Data provided
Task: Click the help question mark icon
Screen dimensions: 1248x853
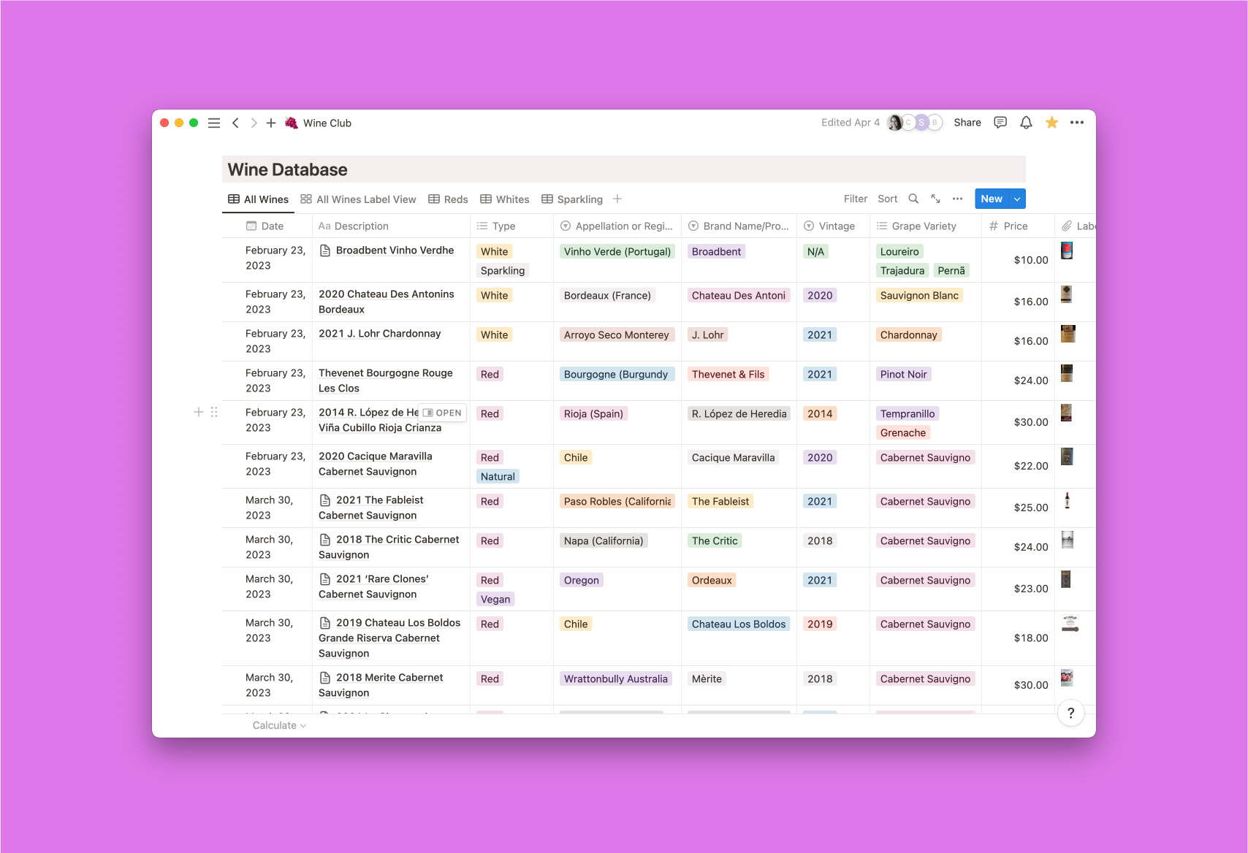Action: click(x=1070, y=713)
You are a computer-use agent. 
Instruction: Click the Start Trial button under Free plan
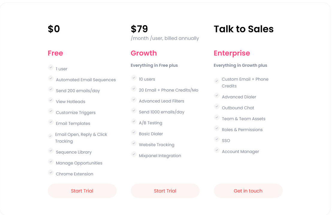82,191
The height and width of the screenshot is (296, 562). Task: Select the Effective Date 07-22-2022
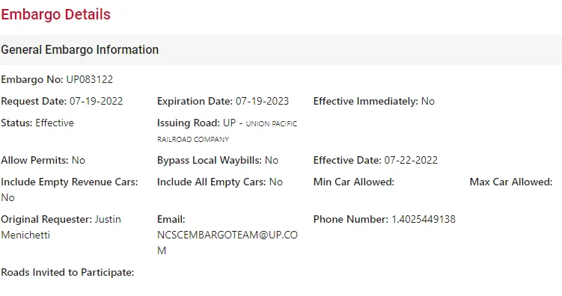coord(411,161)
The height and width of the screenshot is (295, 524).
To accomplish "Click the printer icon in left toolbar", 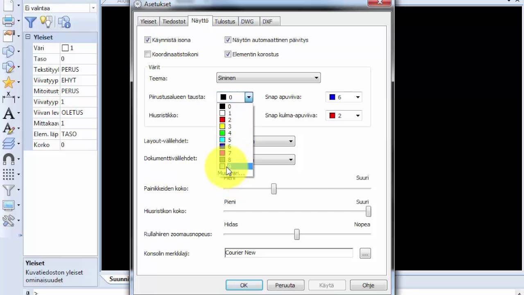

What the task asks
Reproduce verbatim the stretch of entries from the line containing "The height and width of the screenshot is (295, 524)." through the end of the entries, leaving the pictures out.

Finished exercise
The height and width of the screenshot is (295, 524).
To accomplish "Click the printer icon in left toolbar", 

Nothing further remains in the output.